:: Information given

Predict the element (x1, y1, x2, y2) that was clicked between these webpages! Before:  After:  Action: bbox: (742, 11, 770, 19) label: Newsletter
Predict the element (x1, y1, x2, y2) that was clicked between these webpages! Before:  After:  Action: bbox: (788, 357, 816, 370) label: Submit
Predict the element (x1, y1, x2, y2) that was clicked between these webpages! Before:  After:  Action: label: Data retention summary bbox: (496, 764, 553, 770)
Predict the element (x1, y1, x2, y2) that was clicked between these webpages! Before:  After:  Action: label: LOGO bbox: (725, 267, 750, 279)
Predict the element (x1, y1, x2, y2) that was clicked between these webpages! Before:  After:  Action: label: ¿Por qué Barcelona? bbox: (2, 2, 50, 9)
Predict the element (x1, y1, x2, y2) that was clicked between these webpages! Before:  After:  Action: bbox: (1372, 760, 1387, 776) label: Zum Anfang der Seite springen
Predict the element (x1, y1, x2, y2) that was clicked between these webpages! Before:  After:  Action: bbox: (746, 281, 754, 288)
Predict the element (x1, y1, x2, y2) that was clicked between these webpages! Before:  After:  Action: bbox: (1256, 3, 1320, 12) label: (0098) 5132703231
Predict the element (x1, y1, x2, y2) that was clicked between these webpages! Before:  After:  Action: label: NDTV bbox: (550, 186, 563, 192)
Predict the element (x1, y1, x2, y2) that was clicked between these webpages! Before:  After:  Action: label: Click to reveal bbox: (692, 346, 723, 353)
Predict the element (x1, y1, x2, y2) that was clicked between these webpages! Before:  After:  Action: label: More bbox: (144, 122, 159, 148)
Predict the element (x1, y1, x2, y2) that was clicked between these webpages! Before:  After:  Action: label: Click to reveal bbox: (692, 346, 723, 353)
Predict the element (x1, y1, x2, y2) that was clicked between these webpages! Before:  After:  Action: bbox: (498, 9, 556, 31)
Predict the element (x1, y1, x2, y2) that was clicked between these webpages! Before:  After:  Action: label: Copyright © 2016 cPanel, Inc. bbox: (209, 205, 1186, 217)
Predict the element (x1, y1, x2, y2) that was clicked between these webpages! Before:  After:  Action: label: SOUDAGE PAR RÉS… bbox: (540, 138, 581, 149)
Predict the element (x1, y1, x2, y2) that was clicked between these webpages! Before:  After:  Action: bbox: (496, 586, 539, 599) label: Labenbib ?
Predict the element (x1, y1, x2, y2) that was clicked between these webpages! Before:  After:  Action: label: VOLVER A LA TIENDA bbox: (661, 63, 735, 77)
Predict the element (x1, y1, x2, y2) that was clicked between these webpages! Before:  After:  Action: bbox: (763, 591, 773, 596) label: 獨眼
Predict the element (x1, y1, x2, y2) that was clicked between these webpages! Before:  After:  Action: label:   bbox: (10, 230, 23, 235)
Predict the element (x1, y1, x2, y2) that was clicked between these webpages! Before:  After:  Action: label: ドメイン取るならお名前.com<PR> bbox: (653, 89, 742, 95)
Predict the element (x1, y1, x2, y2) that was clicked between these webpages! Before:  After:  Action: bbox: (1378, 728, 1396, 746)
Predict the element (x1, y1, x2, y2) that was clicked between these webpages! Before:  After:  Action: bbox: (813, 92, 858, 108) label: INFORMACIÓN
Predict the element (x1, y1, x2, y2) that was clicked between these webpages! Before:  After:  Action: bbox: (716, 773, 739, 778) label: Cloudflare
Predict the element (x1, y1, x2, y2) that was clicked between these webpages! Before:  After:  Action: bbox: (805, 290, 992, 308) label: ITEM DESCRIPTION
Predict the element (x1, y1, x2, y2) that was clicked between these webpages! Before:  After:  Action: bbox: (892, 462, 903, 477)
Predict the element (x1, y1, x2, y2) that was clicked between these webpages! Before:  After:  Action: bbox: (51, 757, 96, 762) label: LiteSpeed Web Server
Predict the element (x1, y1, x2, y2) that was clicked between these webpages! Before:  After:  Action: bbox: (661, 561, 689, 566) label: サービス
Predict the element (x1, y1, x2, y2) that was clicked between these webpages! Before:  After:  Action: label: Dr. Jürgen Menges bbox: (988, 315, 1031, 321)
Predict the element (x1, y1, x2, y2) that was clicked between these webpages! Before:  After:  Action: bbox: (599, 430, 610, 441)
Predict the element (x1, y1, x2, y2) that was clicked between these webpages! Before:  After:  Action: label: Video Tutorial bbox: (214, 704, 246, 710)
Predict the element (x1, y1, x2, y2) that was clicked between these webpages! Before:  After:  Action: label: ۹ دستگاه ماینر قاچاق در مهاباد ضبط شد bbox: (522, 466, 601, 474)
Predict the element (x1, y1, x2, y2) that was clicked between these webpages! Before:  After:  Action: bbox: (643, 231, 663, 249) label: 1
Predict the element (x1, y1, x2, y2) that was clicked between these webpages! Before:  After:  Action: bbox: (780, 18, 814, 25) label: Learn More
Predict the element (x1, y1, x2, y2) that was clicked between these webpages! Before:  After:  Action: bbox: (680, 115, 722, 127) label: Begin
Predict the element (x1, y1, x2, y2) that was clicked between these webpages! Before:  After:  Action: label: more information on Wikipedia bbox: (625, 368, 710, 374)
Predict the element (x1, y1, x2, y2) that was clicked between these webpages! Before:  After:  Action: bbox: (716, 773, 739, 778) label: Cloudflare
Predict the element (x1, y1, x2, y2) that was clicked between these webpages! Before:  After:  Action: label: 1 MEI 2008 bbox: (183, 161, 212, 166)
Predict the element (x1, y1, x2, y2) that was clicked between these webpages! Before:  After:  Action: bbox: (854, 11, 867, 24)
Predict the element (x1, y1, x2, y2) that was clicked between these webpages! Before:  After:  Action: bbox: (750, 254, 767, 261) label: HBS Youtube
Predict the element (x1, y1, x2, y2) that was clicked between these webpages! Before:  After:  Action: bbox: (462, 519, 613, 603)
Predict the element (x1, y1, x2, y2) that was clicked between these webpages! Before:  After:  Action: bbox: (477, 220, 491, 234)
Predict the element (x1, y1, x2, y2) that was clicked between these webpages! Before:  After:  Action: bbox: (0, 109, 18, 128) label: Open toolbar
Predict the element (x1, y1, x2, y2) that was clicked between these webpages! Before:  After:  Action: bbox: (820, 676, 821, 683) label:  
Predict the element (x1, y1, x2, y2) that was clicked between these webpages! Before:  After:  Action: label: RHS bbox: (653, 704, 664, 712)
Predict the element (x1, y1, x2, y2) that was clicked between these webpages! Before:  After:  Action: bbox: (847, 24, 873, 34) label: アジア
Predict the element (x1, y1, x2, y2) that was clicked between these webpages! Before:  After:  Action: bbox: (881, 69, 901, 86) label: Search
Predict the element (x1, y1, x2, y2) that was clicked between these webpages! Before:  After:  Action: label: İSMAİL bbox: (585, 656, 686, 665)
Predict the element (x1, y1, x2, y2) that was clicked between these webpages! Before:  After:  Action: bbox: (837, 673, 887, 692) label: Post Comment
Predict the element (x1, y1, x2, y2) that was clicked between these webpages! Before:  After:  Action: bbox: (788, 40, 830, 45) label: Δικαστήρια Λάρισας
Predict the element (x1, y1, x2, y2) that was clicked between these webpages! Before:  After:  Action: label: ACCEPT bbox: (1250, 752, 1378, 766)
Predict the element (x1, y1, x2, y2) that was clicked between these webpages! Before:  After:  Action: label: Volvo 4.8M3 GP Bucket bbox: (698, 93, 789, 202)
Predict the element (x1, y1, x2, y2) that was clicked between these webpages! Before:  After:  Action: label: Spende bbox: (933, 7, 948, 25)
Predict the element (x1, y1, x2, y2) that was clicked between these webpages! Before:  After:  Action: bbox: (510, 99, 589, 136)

::::

(Work to do)
Reproduce the records character for character, starting at the line that contains "(2, 2, 50, 9)" and ending at the line that contains "281, 754, 288)". Include both of those lines.

(Response)
Predict the element (x1, y1, x2, y2) that was clicked between these webpages! Before:  After:  Action: label: ¿Por qué Barcelona? bbox: (2, 2, 50, 9)
Predict the element (x1, y1, x2, y2) that was clicked between these webpages! Before:  After:  Action: bbox: (1372, 760, 1387, 776) label: Zum Anfang der Seite springen
Predict the element (x1, y1, x2, y2) that was clicked between these webpages! Before:  After:  Action: bbox: (746, 281, 754, 288)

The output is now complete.